** Task **
From the data below, copy exactly the lines that lie between the one holding "Given: Open the help question mark icon" and the one holding "Toggle the Use Random Seed checkbox", including both, and nothing more.

•••

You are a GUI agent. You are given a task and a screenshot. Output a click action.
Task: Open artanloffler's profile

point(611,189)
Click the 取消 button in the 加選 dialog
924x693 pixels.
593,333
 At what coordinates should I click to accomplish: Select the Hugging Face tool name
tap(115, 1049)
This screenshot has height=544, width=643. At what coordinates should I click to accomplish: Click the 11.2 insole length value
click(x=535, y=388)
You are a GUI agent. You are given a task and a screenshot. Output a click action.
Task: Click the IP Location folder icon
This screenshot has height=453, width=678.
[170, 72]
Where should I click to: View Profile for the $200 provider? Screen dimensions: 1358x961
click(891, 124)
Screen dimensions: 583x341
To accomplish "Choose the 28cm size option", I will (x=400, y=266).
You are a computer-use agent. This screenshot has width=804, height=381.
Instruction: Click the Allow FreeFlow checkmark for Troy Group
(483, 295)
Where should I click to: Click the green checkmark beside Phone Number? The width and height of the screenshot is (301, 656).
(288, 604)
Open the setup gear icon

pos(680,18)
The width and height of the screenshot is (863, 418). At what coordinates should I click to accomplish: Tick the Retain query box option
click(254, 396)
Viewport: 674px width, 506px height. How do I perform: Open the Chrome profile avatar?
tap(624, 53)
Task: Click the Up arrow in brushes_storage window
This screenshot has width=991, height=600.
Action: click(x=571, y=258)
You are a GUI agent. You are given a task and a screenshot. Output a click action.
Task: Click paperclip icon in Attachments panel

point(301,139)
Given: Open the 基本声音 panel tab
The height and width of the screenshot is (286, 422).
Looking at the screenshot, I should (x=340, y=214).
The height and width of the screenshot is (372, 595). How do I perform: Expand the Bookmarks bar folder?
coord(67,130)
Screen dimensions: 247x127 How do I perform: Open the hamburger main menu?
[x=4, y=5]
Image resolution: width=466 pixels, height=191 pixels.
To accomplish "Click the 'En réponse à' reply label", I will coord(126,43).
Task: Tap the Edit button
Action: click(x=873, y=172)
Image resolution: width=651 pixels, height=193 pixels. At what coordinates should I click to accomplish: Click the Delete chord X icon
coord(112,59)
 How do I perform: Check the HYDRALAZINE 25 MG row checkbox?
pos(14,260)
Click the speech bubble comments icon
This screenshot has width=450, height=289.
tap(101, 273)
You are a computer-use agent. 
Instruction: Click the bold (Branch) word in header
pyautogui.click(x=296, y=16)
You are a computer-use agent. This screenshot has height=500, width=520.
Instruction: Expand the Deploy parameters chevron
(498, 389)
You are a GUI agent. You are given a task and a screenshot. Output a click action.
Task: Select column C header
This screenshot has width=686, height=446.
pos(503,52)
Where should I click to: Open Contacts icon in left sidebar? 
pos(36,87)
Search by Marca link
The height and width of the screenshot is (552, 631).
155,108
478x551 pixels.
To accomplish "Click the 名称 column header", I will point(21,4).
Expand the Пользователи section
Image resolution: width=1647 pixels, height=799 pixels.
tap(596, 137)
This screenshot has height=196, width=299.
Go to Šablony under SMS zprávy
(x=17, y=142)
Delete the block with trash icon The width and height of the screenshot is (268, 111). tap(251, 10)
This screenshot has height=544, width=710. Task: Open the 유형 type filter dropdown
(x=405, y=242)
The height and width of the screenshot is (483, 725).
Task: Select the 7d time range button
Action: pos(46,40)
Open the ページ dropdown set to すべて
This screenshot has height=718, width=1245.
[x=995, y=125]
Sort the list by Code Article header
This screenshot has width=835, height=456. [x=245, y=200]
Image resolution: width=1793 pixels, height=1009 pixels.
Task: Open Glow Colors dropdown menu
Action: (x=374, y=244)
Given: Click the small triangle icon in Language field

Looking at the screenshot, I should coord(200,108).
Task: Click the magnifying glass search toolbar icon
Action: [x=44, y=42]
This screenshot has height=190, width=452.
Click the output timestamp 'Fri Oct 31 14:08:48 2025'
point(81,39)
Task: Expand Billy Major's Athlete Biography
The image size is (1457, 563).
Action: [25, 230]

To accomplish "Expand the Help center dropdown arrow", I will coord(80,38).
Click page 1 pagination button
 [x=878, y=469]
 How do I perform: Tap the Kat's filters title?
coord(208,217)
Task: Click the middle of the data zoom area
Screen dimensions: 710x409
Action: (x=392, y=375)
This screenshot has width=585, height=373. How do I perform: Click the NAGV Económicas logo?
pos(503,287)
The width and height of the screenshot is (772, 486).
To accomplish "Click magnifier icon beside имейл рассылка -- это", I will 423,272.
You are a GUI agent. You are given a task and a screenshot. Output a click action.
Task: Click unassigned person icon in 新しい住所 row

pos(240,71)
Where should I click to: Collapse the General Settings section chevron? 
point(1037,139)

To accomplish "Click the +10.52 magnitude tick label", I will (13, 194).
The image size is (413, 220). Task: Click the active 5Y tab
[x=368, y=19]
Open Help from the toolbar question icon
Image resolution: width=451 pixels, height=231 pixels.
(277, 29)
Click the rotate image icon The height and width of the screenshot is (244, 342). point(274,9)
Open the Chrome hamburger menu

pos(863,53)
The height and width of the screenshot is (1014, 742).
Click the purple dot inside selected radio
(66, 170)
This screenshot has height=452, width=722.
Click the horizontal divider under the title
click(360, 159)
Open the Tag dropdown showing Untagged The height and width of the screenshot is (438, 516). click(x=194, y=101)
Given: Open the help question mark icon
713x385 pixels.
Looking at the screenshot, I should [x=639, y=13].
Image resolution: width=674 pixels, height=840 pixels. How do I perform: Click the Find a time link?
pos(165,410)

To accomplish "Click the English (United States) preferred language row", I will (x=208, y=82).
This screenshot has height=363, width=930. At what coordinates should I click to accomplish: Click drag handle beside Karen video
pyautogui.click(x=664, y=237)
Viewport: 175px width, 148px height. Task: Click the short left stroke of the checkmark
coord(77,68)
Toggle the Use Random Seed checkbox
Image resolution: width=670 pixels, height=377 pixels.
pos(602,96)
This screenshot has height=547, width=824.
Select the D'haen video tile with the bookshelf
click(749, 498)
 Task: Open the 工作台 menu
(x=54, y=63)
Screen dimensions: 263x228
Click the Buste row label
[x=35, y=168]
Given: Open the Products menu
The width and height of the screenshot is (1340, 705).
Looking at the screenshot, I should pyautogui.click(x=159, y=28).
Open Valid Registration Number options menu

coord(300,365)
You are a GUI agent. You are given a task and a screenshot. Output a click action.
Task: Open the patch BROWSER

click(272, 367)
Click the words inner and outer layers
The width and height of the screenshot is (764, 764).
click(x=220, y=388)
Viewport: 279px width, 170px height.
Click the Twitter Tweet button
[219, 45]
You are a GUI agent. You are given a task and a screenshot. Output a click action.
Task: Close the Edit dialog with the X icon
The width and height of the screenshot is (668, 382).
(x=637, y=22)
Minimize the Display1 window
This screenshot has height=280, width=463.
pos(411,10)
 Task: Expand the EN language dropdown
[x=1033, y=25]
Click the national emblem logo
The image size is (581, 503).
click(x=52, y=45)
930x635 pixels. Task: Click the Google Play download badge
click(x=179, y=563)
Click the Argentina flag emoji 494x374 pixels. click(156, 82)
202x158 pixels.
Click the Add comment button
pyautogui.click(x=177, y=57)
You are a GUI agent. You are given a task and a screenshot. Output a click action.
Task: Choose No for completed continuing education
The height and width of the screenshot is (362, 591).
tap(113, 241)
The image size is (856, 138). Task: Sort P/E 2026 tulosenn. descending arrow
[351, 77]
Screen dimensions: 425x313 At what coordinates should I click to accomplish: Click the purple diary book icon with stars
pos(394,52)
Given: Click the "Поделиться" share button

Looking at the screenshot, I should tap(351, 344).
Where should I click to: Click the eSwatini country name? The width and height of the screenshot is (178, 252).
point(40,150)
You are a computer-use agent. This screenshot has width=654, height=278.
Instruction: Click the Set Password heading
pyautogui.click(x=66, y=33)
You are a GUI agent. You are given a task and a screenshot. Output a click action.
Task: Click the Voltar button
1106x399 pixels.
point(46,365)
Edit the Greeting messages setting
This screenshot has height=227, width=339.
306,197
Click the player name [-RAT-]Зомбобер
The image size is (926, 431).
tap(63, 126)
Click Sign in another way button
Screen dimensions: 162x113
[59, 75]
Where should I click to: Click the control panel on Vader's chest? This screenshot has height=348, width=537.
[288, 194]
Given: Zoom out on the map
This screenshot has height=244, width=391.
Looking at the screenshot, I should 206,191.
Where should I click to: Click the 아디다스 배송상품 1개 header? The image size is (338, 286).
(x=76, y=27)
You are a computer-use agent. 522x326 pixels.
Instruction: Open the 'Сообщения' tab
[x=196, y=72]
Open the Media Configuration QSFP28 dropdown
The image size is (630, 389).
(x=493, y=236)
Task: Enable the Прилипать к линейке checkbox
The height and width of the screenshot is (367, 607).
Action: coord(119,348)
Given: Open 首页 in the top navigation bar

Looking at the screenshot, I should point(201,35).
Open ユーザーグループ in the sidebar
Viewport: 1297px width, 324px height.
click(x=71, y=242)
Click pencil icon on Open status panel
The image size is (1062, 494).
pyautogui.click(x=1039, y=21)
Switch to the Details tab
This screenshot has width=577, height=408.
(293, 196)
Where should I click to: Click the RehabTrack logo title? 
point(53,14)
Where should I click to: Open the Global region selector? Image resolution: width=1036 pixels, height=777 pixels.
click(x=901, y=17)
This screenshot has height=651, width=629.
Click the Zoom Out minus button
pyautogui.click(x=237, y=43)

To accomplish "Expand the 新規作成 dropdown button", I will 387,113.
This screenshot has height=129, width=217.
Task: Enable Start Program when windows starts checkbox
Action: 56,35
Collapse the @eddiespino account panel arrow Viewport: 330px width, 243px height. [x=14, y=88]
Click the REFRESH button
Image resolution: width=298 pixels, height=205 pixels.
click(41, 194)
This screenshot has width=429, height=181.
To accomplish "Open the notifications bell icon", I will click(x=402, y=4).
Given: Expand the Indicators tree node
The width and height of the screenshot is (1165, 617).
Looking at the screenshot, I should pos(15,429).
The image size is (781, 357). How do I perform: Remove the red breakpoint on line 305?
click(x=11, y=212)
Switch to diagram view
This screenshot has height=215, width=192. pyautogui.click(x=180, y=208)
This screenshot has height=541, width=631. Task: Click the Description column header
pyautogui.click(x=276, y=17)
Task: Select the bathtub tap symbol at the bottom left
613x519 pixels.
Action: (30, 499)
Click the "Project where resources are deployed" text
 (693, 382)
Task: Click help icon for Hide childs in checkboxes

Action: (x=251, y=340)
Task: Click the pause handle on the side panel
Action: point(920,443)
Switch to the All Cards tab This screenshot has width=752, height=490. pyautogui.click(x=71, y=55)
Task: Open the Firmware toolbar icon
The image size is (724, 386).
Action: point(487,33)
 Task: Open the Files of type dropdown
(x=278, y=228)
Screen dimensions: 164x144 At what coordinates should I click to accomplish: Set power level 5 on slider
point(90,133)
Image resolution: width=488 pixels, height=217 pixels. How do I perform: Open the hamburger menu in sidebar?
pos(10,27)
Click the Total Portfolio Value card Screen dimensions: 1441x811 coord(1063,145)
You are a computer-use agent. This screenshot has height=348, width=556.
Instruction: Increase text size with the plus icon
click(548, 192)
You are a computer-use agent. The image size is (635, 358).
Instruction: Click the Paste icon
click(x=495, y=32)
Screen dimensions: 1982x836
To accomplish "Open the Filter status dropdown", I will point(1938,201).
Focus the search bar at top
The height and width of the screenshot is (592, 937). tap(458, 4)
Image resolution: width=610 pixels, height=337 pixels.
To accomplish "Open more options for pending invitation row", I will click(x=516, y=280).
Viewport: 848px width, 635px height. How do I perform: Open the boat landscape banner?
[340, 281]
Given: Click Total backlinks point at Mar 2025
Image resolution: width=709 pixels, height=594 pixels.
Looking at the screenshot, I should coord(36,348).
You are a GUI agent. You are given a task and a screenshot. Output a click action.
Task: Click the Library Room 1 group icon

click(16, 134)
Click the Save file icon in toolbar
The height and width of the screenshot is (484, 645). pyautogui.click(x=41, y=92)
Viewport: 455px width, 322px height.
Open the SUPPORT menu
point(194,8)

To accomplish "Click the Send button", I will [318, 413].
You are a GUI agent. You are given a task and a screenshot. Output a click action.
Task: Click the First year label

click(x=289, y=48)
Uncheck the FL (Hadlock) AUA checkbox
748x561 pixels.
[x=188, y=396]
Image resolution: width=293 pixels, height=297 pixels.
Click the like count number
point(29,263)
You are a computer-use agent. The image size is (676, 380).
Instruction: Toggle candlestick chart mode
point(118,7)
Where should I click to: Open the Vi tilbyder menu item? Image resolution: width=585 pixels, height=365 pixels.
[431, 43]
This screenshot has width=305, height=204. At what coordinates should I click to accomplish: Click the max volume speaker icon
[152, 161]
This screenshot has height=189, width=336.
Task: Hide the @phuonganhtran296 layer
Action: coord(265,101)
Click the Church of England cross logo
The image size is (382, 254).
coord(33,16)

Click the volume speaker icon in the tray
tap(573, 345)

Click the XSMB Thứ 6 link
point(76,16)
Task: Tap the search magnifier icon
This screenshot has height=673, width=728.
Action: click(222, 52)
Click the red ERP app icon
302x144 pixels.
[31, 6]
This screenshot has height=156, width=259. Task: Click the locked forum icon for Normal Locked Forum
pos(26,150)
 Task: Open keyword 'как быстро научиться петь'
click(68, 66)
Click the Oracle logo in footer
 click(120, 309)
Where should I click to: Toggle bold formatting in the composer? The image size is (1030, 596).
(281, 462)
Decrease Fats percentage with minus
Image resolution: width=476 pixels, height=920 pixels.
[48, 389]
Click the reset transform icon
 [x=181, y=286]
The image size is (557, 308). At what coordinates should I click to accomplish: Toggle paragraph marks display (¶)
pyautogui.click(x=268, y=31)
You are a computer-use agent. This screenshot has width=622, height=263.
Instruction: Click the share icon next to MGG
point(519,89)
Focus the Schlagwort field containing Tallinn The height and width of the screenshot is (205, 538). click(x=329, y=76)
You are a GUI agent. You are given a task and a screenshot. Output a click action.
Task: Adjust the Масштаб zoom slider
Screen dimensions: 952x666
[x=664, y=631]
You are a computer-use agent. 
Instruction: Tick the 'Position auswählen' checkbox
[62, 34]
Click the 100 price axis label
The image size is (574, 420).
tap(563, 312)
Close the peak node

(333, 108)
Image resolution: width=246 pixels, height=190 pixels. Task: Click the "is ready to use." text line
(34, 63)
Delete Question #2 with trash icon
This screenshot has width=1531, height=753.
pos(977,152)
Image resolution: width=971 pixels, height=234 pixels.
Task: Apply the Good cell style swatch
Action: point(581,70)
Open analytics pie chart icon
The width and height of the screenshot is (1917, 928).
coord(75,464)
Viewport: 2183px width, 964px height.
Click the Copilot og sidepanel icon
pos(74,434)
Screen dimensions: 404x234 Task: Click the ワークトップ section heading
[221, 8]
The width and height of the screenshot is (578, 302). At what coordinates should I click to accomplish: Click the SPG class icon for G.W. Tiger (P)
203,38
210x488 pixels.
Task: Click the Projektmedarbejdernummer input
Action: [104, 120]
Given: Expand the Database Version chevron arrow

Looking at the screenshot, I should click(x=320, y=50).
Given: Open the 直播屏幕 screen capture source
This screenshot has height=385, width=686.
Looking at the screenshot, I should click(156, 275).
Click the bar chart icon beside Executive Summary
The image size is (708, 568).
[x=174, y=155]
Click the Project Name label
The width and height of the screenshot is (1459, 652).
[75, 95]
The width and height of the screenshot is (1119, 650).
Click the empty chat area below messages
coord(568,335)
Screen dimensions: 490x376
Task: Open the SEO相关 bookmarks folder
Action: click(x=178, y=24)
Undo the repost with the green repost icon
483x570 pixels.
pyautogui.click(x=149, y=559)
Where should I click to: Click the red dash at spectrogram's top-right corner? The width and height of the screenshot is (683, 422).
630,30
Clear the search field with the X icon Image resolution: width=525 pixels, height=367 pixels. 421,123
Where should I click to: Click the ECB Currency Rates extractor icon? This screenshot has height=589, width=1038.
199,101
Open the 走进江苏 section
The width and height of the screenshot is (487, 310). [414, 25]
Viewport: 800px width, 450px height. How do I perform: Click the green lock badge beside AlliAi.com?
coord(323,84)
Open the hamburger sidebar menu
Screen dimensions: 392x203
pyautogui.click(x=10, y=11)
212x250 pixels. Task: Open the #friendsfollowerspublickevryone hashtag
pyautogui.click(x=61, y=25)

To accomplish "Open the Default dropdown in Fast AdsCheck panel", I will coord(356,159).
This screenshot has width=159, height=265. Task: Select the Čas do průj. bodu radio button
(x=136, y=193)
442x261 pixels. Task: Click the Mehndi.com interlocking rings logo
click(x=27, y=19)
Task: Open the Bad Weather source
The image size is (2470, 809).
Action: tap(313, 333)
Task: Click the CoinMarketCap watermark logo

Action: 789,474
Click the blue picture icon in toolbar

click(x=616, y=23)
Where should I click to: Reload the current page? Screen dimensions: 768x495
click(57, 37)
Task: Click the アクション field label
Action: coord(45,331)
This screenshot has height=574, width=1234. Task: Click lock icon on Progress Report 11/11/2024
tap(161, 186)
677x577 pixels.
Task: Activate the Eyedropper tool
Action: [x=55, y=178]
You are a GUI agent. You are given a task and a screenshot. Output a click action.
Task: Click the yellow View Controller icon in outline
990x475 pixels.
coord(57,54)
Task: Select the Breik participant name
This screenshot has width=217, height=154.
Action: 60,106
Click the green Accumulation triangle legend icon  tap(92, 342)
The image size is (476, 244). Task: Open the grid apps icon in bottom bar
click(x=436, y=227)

•••

** Result **
Given: Open the help question mark icon
713x385 pixels.
Looking at the screenshot, I should [x=639, y=13].
Image resolution: width=674 pixels, height=840 pixels. How do I perform: Click the Find a time link?
pos(165,410)

To accomplish "Click the English (United States) preferred language row", I will (x=208, y=82).
This screenshot has height=363, width=930. At what coordinates should I click to accomplish: Click drag handle beside Karen video
pyautogui.click(x=664, y=237)
Viewport: 175px width, 148px height. Task: Click the short left stroke of the checkmark
coord(77,68)
Toggle the Use Random Seed checkbox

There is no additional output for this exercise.